### Your task
Could you reproduce the lines below from the one with "Expand the print options dropdown" through the one with "Task: Click the product"? Keep both ends and add nothing.

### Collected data
***

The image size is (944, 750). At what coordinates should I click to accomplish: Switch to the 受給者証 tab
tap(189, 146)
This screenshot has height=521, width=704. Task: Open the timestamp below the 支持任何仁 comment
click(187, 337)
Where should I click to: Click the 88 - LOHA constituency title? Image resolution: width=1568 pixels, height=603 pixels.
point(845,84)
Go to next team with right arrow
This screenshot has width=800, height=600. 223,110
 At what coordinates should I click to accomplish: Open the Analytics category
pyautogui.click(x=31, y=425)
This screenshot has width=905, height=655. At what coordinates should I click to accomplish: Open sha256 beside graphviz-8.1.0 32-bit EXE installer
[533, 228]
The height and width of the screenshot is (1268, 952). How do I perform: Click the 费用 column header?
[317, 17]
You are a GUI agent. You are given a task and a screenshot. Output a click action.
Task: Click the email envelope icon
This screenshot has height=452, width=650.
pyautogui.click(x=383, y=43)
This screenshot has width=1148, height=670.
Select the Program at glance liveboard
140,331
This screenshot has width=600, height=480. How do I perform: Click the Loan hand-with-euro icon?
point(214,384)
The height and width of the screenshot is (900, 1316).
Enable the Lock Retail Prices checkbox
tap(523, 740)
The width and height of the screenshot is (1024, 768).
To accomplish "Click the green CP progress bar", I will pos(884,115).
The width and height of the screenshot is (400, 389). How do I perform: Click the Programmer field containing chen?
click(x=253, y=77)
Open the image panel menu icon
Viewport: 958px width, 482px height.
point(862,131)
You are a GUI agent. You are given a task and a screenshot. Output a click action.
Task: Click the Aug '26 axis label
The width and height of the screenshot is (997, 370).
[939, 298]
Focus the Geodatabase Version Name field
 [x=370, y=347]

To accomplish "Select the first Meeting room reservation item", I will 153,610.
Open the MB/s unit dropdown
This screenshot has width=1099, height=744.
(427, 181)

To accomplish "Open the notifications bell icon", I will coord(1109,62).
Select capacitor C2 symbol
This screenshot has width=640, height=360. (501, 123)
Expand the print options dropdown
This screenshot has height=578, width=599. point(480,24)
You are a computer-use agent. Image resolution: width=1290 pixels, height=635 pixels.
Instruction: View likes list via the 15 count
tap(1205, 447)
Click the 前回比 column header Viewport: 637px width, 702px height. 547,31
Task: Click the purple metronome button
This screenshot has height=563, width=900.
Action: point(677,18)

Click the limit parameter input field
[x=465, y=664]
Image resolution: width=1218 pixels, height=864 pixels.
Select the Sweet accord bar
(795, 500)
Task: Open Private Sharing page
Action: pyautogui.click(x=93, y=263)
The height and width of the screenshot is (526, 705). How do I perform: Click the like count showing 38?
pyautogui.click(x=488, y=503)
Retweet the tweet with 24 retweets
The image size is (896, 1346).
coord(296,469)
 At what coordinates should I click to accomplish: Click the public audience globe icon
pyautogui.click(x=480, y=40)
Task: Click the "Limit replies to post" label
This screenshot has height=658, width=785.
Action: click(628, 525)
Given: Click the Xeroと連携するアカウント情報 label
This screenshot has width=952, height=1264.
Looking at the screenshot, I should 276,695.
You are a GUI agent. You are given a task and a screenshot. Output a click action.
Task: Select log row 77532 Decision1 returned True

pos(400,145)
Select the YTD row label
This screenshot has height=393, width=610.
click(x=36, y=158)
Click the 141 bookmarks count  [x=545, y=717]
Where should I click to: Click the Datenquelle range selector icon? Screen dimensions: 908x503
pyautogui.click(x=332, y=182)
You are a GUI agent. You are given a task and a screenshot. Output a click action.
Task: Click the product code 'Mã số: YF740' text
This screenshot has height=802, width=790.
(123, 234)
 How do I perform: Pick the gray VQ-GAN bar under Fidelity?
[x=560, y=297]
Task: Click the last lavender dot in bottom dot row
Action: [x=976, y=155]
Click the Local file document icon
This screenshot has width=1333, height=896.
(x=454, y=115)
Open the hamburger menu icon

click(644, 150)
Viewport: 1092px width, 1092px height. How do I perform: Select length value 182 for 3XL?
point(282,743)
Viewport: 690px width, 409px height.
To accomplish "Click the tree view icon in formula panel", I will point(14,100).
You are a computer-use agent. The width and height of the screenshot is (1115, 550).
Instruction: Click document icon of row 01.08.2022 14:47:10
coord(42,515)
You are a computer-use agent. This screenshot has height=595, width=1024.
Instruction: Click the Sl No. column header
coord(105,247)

***

### Task output
Expand the print options dropdown
This screenshot has height=578, width=599. point(480,24)
You are a computer-use agent. Image resolution: width=1290 pixels, height=635 pixels.
Instruction: View likes list via the 15 count
tap(1205, 447)
Click the 前回比 column header Viewport: 637px width, 702px height. 547,31
Task: Click the purple metronome button
This screenshot has height=563, width=900.
Action: point(677,18)

Click the limit parameter input field
[x=465, y=664]
Image resolution: width=1218 pixels, height=864 pixels.
Select the Sweet accord bar
(795, 500)
Task: Open Private Sharing page
Action: pyautogui.click(x=93, y=263)
The height and width of the screenshot is (526, 705). How do I perform: Click the like count showing 38?
pyautogui.click(x=488, y=503)
Retweet the tweet with 24 retweets
The image size is (896, 1346).
coord(296,469)
 At what coordinates should I click to accomplish: Click the public audience globe icon
pyautogui.click(x=480, y=40)
Task: Click the "Limit replies to post" label
This screenshot has height=658, width=785.
Action: click(628, 525)
Given: Click the Xeroと連携するアカウント情報 label
This screenshot has width=952, height=1264.
Looking at the screenshot, I should 276,695.
You are a GUI agent. You are given a task and a screenshot. Output a click action.
Task: Select log row 77532 Decision1 returned True

pos(400,145)
Select the YTD row label
This screenshot has height=393, width=610.
click(x=36, y=158)
Click the 141 bookmarks count  [x=545, y=717]
Where should I click to: Click the Datenquelle range selector icon? Screen dimensions: 908x503
pyautogui.click(x=332, y=182)
You are a GUI agent. You are given a task and a screenshot. Output a click action.
Task: Click the product code 'Mã số: YF740' text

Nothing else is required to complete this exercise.